The Roast Busters controversy reveals there is still much to do to make this city great.

Smart new restaurants and shopping precincts, and a rape scandal. For all that the Best of Auckland is worth celebrating, the city is not the best it can be, and the Roast Busters controversy is proof enough of that.

A group of young men in West Auckland believed it was socially permissible to sexually attack intoxicated girls and then subject them to public humiliation by naming them and bragging about it.

This wasn’t normal sexual deviance, so to speak. When there’s a rapist on the loose or a gang causing mayhem at parties, they might sometimes think they are doing wrong and sometimes not, but invariably they know what we think. They know they are breaking the law and they know we view them as criminals.

Through their online boasting, the Roast Busters appeared not to understand this. They thought society was on their side — either because we would condone their actions (admiring their virility and also, tellingly, their good looks) or because we would turn a blind eye to it. Boys will be boys. Good-looking boys are special.

They thought, in other words, that the prevailing characteristic of our society, inasmuch as it impacted on them, was that we live in a rape culture. Events since their exposure by 3 News suggest they were right.

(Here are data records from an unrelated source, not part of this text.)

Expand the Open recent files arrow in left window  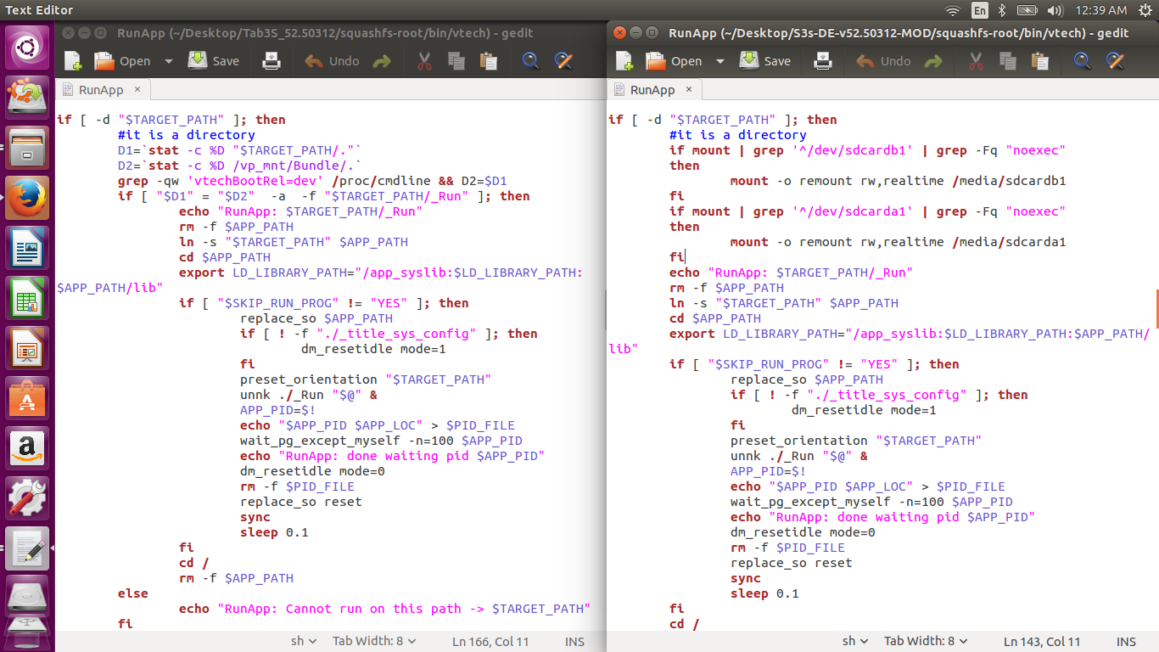coord(168,61)
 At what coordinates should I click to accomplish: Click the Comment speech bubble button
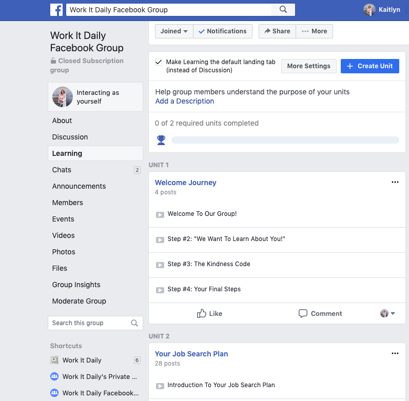pyautogui.click(x=320, y=313)
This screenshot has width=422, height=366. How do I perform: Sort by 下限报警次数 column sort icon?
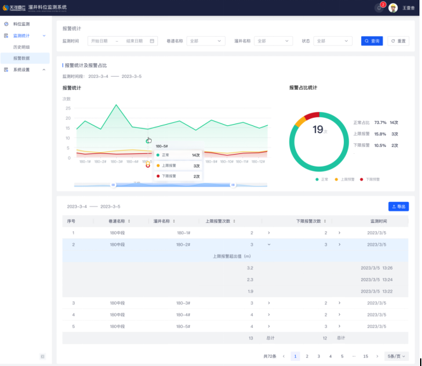[x=325, y=221]
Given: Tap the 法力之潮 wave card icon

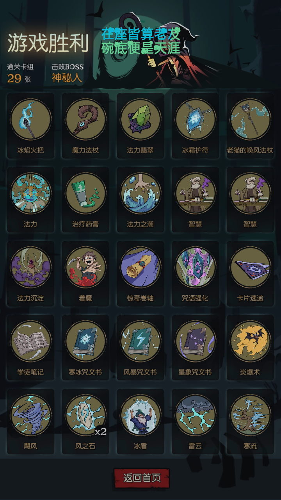Looking at the screenshot, I should [x=141, y=193].

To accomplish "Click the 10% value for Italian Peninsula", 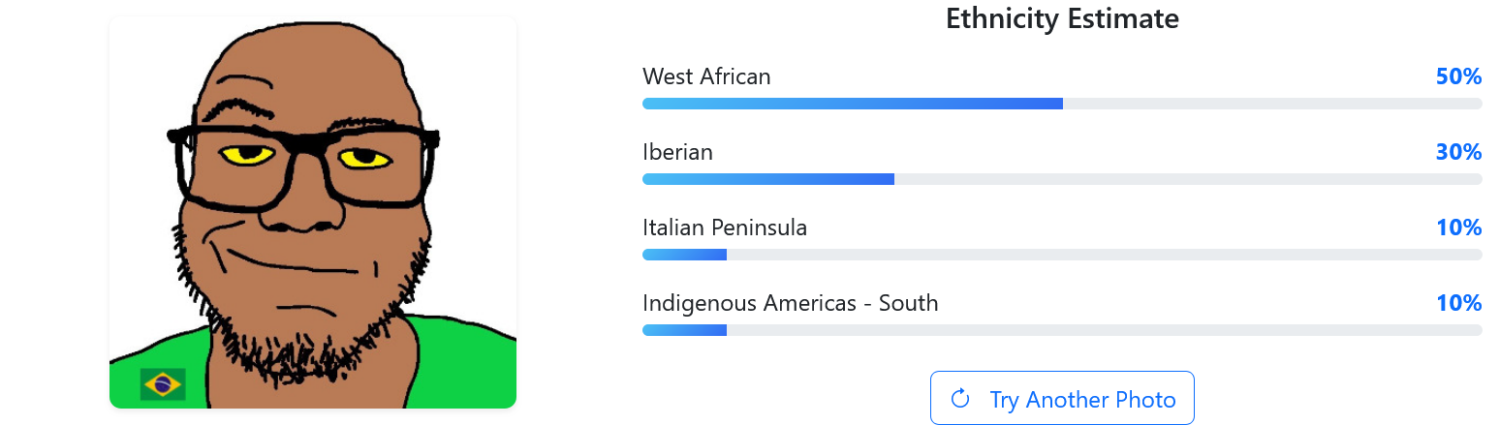I will tap(1458, 228).
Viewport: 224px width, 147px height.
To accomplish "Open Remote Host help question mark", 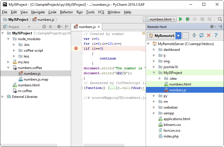I will [x=216, y=36].
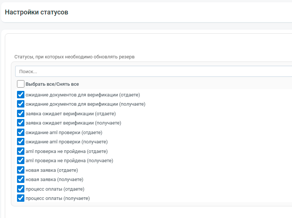Screen dimensions: 292x218
Task: Uncheck процесс оплаты (получаете) checkbox
Action: pyautogui.click(x=20, y=198)
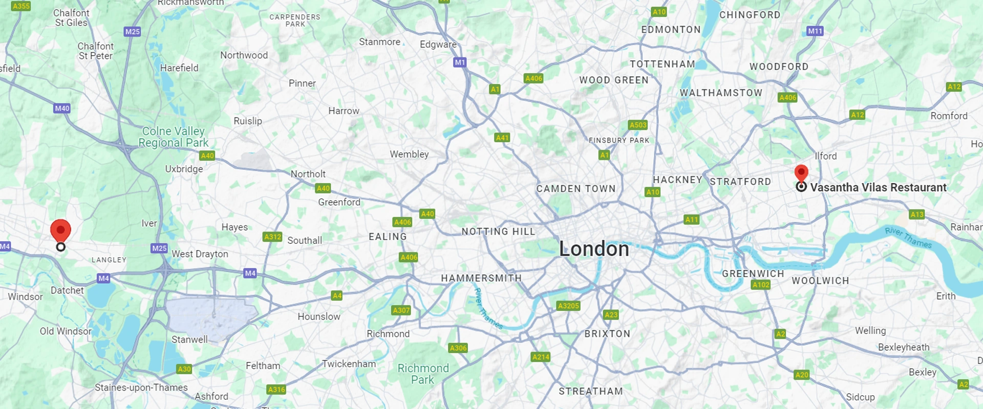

That’s what makes the response of Willie Jackson and John Tamihere so appalling. They can reasonably be called role models for those young men, which meant they had a particular responsibility. Every decent-minded person the Roast Busters might have listened to was duty-bound to say, “What you do and think is wrong.” Good ol’ Willie and JT chose instead to talk about “a bit of mischief” and imply the girls in question might have been complicit in the crimes against them.

The argument that women who wear a short skirt or get drunk are asking for it is medieval: it’s one of the things we like to say is appalling about the Taliban.

Actually, it’s worse, because it suggests men believe there are times when women license them to become barbarians. Why would anyone believe that might be true?

We want boys to understand right and wrong in sexual relations. We also want girls to know they can speak up, say no when they want to and complain when they need to. Jackson and Tamihere didn’t just telegraph their blessing to the Roast Busters; they also reinforced how humiliating and pointless it might be for young women to speak out.

Boys are indulged, girls are doubted. Many women will say it was ever thus.

Is free speech at stake? Of course it is. But not just for Jackson and Tamihere, who were taken off air following a social media campaign and advertisers’ complaints about their behaviour.

It’s true that whenever anyone is silenced for speaking their mind, as they were, we need to tread carefully. Freedom of speech only ever becomes an issue when people use it to say things others don’t want to hear, but we don’t defend it just for those we like the sound of. It should not be easy to shut down debate because financial interests want to have their way or there is a mob on the loose (and social media, without question, can create extremely dangerous mobs).

But freedom of speech is not absolute. In all sorts of contexts, we balance it against other social goods. The price of freedom of speech for Jackson and Tamihere on this issue would have been to remind sexual abuse victims of the futility of exercising their own freedom to speak up. It would, in effect, have reinforced their silence.

In mid-November, people marched in the streets, in frustration and fury. Not just because the Roast Busters exist, but because so many other people became their apologists. We still don’t get it.